◆ 任务要求 ◆
在所给文本的爬虫代码中,变量 url 被赋值为哪个网址?

本章节源码,并附有部分注解,希望可以帮助到有需要的同学
//爬取imooc单章内容,并整理筛选打印
var http = require('http')
var cheerio = require('cheerio')
var url = 'http://www.imooc.com/learn/348'
//把html作为参数传递给一个函数,让函数对数据做相应的过滤
function filterChapters(html){
//装载html
var $ = cheerio.load(html)
//charpts拿到每章的标题
var chapters = $('.chapter')
//数据结构
// var chapters = $('.chapter')
// [{
// chapterTitle :
// videos:[
// videoTitle:'',
// videoId:''
// ]
// }]
var courseData = []
chapters.each(function(item){
var chapter = $(this)
var chapterTitle = chapter.find('h3').text().trim()
var videos = chapter.find('.video').children('li')
var chapterData = {
chapterTitle: chapterTitle,
videos :[]
}
videos.each(function(liList){
var video = $(this).find('.J-media-item')
var videoTitle = video.text().trim()
var videoId = video.attr('href').split('video/')[1]
chapterData.videos.push({
videoTitle: videoTitle,
videoId: videoId
})
})
courseData.push(chapterData)
})
return courseData
}
function printCourseInfo(courseData){
courseData.forEach(function(item){
var chapterTitle = item.chapterTitle
console.log(chapterTitle + '\n')
item.videos.forEach(function(video){
console.log('['+ video.videoId +']' + video.videoTitle + '\n')
})
})
}
http.get(url,function(res){
var html = ''
res.on('data',function(data){
html += data
})
res.on('end',function(){
var courseData = filterChapters(html)
printCourseInfo(courseData)
}).on('error',function(e){
console.error('extrat 348 chapter action is failed')
})
})

◆ 所示信息 ◆
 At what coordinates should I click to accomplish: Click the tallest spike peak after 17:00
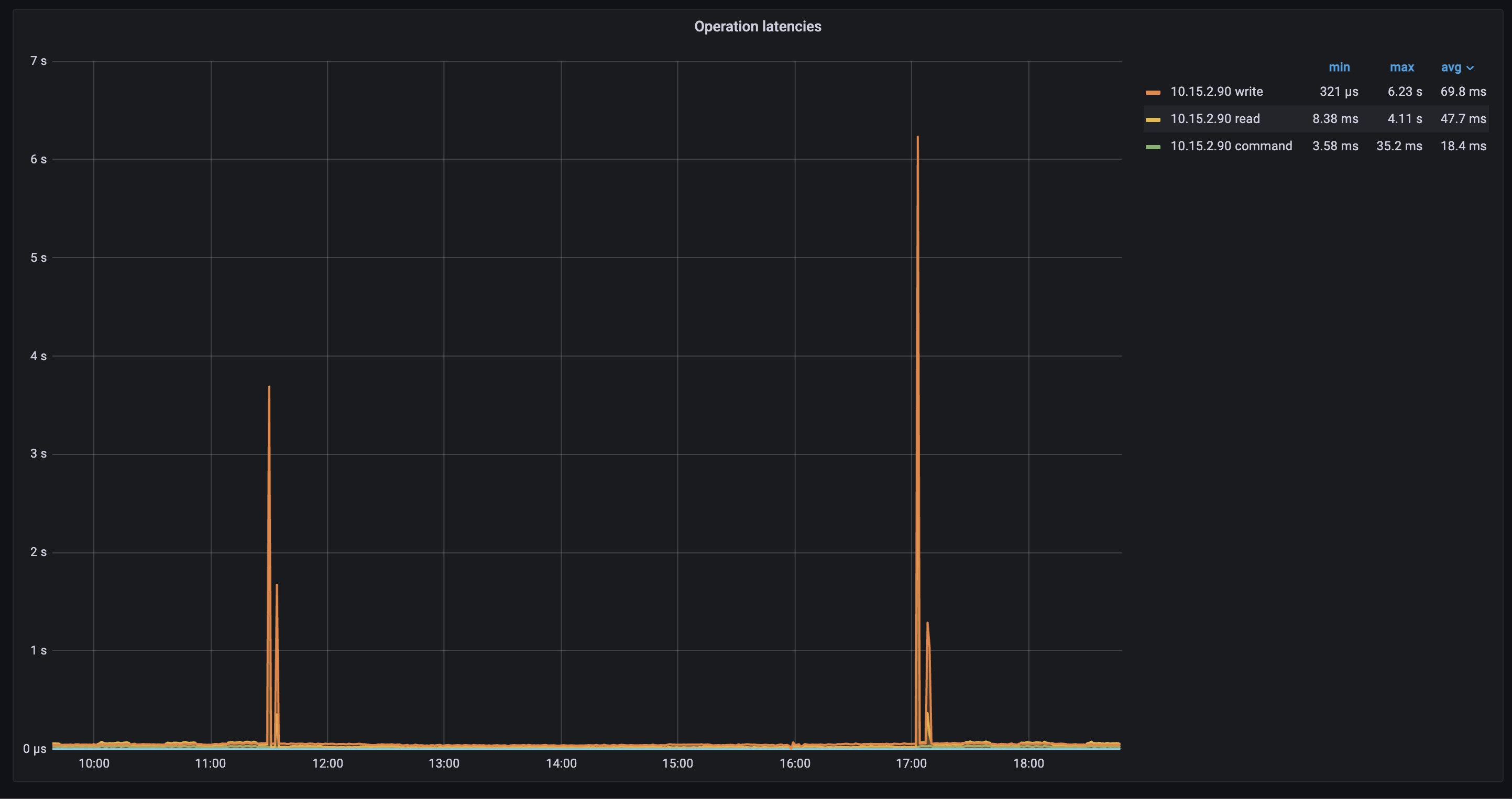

==

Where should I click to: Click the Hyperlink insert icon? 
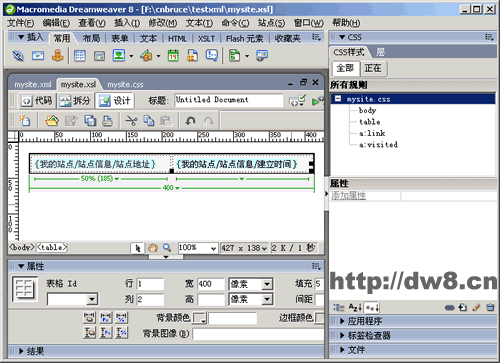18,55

◆ 本题回答 ◆
变量 url 被赋值为 http://www.imooc.com/learn/348。